Stored entries:
════════

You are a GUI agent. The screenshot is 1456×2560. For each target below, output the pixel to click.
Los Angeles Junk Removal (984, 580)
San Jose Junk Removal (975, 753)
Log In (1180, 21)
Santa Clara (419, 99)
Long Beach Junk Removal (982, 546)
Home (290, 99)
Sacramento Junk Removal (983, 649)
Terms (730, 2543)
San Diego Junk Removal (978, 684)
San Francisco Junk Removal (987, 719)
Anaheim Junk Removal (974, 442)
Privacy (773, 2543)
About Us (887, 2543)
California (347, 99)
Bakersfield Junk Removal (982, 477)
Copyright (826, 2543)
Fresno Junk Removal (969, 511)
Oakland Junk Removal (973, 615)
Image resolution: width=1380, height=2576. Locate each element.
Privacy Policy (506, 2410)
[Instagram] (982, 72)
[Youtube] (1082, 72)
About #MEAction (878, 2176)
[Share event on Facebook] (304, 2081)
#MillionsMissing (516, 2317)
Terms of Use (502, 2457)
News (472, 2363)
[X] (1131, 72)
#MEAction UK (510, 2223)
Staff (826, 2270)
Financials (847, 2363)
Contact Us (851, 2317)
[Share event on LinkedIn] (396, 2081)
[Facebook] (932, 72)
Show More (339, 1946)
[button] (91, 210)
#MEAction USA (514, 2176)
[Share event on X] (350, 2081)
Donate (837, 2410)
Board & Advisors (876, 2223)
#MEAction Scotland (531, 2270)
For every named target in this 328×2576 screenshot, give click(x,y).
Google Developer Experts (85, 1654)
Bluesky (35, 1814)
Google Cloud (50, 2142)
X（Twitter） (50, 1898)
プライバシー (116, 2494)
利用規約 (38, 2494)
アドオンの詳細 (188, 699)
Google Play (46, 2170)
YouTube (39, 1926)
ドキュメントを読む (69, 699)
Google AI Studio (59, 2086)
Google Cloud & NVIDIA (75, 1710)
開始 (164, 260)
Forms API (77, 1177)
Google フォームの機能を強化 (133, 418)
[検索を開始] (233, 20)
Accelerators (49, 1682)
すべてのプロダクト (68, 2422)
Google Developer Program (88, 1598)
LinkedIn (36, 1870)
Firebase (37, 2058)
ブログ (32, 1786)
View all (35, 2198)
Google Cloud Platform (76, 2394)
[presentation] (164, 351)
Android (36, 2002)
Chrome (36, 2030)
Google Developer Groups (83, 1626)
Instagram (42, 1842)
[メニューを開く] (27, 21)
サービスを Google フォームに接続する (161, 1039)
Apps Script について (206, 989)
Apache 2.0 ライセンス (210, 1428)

════════

What the exercise asks:
In the records above, find each line that holds the word "MEAction"; copy all such lines.

Problem solution:
About #MEAction (878, 2176)
#MEAction UK (510, 2223)
#MEAction USA (514, 2176)
#MEAction Scotland (531, 2270)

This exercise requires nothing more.